SILVIA DABUL


Silvia Dabul nació en Mendoza, se graduó como Licenciada en Piano en la Facultad de Artes de la Universidad Nacional de Cuyo. Vive en Buenos Aires y es invitada regularmente a los principales ciclos y salas del país. Se ha presentado también en Uruguay, Paraguay, Sudáfrica, Francia y Alemania. Grabó dos CD con música para dos pianos y piano a cuatro manos (Clásica), la obra completa de Kim Helweg para dos pianos y percusión (Focus Recording), Parajes (IRCO), canciones de compositores argentinos sobre textos de su autoría y Mélanges (l´Empreinte digitale, francia). Trabaja como profesora de piano en el Conservatorio Superior de Música Manuel de Falla.

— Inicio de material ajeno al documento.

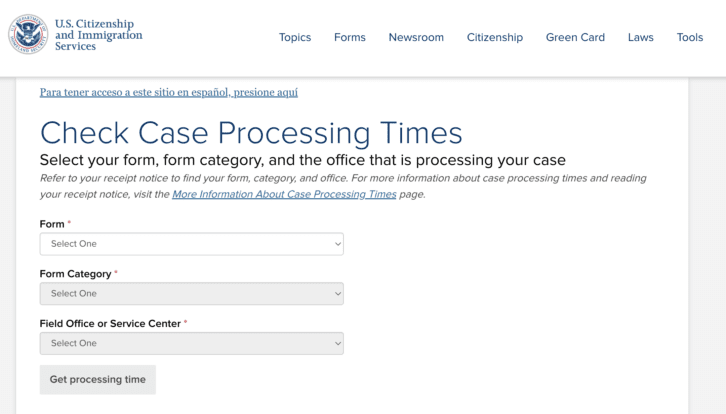The image size is (726, 414).
Task: Click the Form field label
Action: click(x=52, y=224)
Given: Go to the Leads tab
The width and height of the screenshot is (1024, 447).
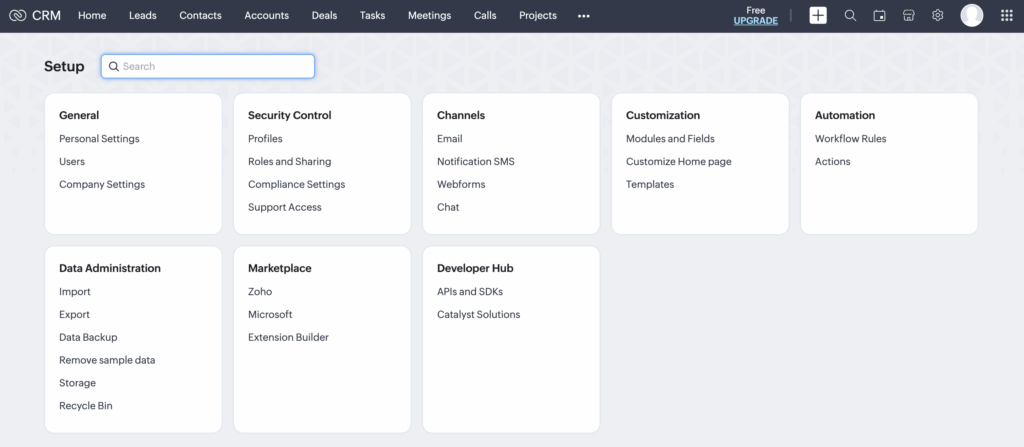Looking at the screenshot, I should click(142, 15).
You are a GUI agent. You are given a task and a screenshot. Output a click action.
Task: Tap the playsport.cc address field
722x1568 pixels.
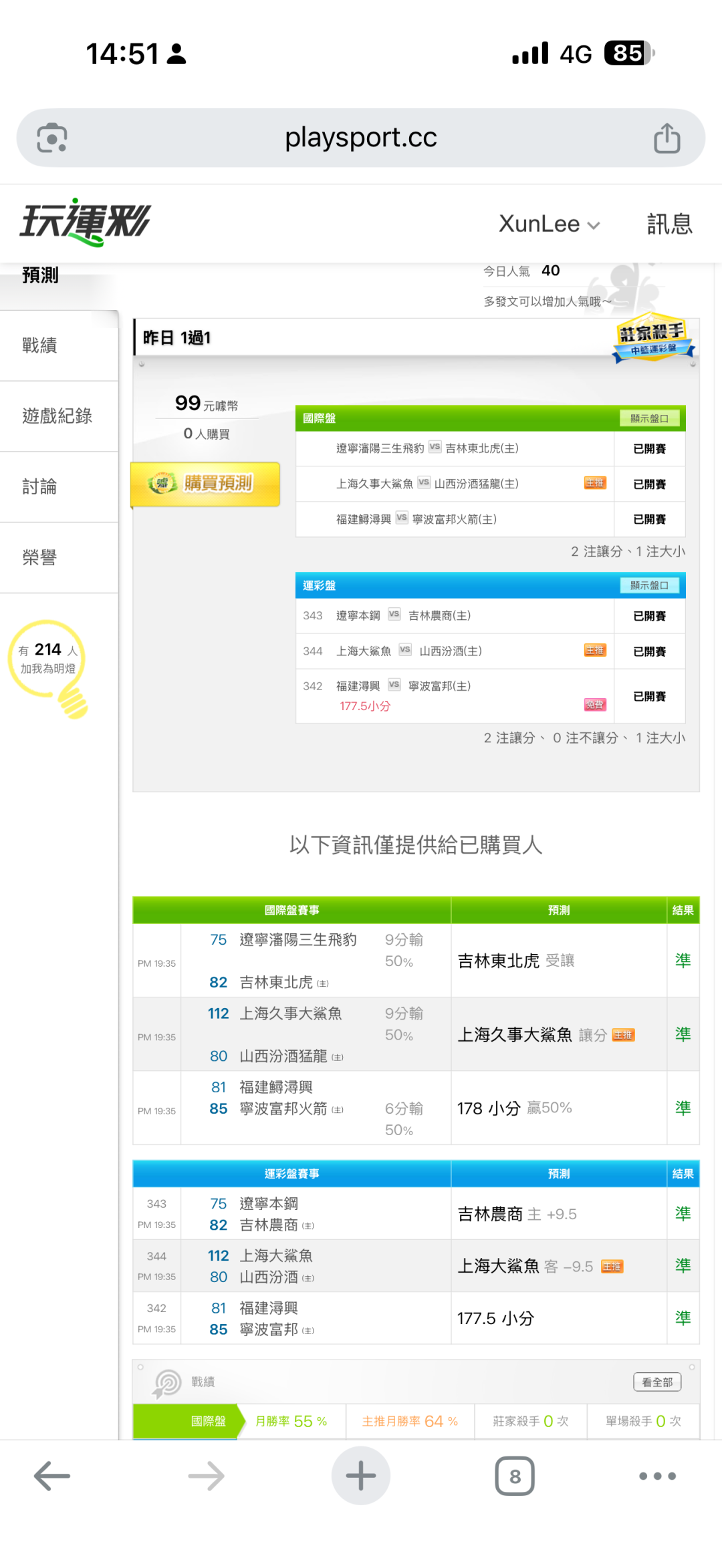pos(360,138)
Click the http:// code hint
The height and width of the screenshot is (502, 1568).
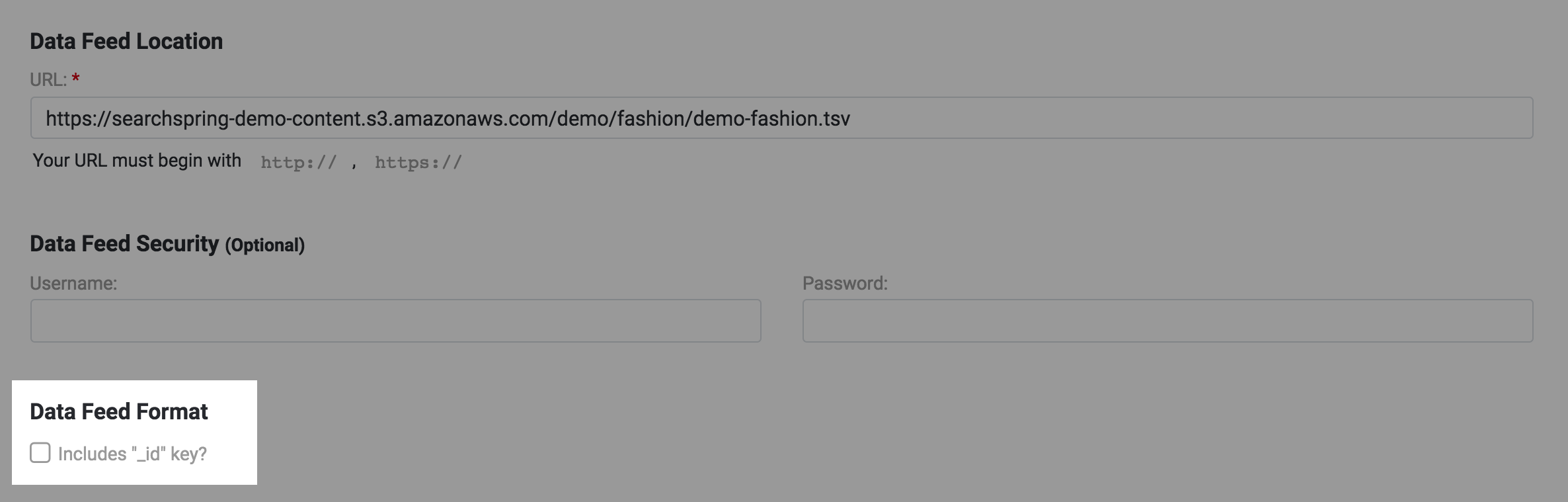tap(299, 163)
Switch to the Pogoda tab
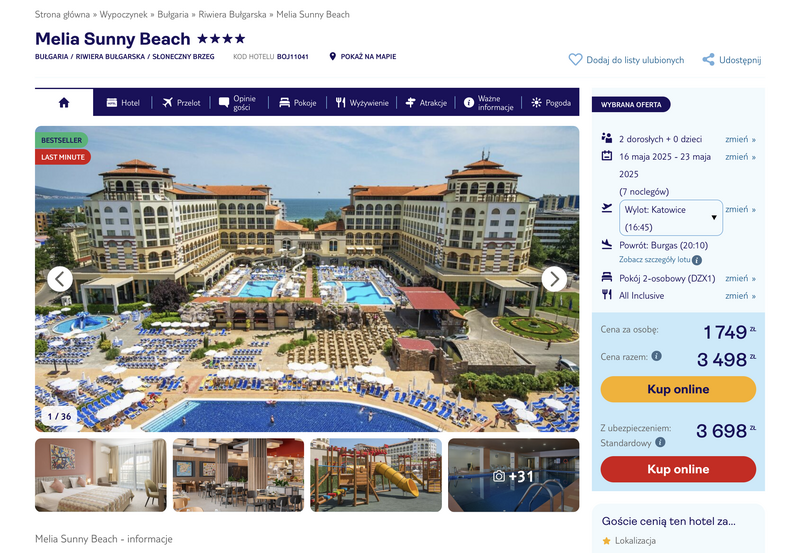Viewport: 800px width, 553px height. click(x=551, y=103)
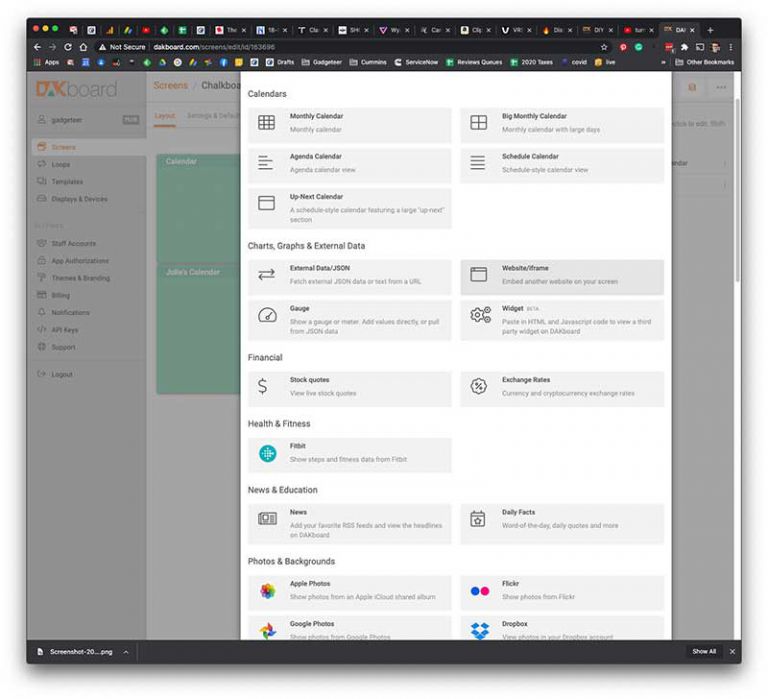Image resolution: width=768 pixels, height=699 pixels.
Task: Select the Widget gears icon
Action: [479, 315]
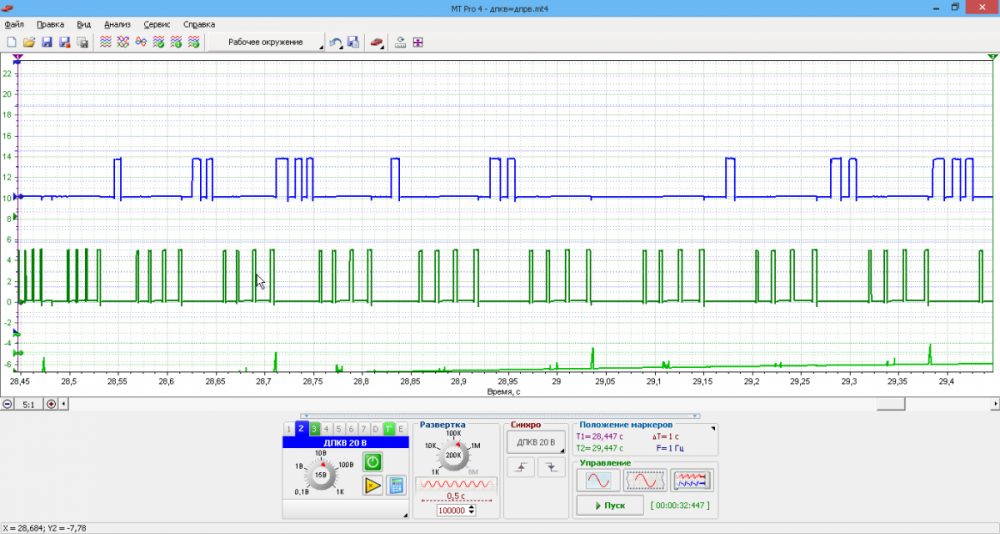
Task: Click the channel calculator icon
Action: tap(396, 486)
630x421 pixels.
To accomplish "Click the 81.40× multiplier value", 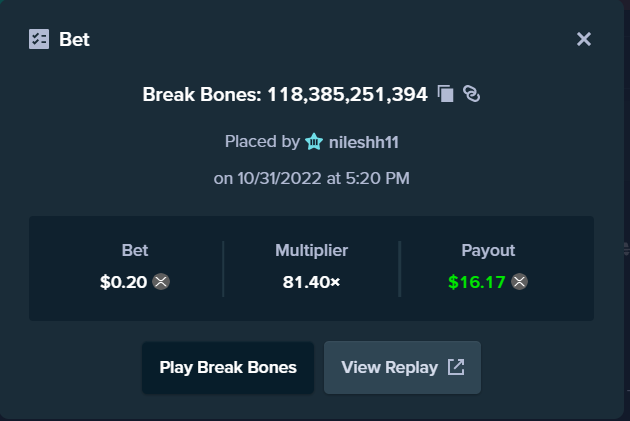I will click(x=311, y=282).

Como poeta, publicó Lo que se nombra (Ediciones en Danza 2006), Cultivo de especias (Ediciones en Danza 2011). Ha sido incluida en diversas antologías.

Es autora del Diario del Otro Lado, publicación digital in progress de 20 cuadernos de sueños registrados desde 2012.


26.8.06

Dejame de joder

La vendedora dice que éstas no son verdaderas arrugas sino "arrugas de expresión". Me compré la cremita que me dijo, sin colágeno, con retinaldehído, extracto de pecíolo de rúcula y vitamina no se qué.
Igual... ese "de expresión" me sigue sonando a eufemismo.

24.8.06

Aguirre

La soledad o es ella

ella abre sus brazos al horizonte
pero el mar es tan grande
que sólo una gaviota lo atraviesa

ella abre sus brazos al mundo
abre sus brazos pero es tan grande el dolor
que sólo se acercan los niños

ella abre los brazos a la oscuridad
abre los brazos pero no viene nadie
y entonces el hombre que la habita fuma
y la hace toser



Raúl Gustavo Aguirre

1.8.06

Meu coração

El corazón es el órgano del deseo (el corazón puede henchirse, desfallecer, etc, como el sexo), tal como es conservado, encantado, en el campo de lo Imaginario: ¿Qué van a hacer de mi deseo el mundo, el otro? He aquí la inquietud en que se concentran todos los movimientos del corazón, todos los "problemas" del corazón.

El corazón es eso que yo creo dar. Cada vez que esta donación me es devuelta sería poco decir, como Werther, que el corazón es lo que resta de mí, una vez despojado de todo el espíritu que se me presta y que no quiero: el corazón es lo que me queda, y este corazón que me queda sobre el corazón es el corazón oprimido: oprimido por el reflejo que lo ha colmado de sí mismo (sólo los enamorados y el niño tienen el corazón oprimido).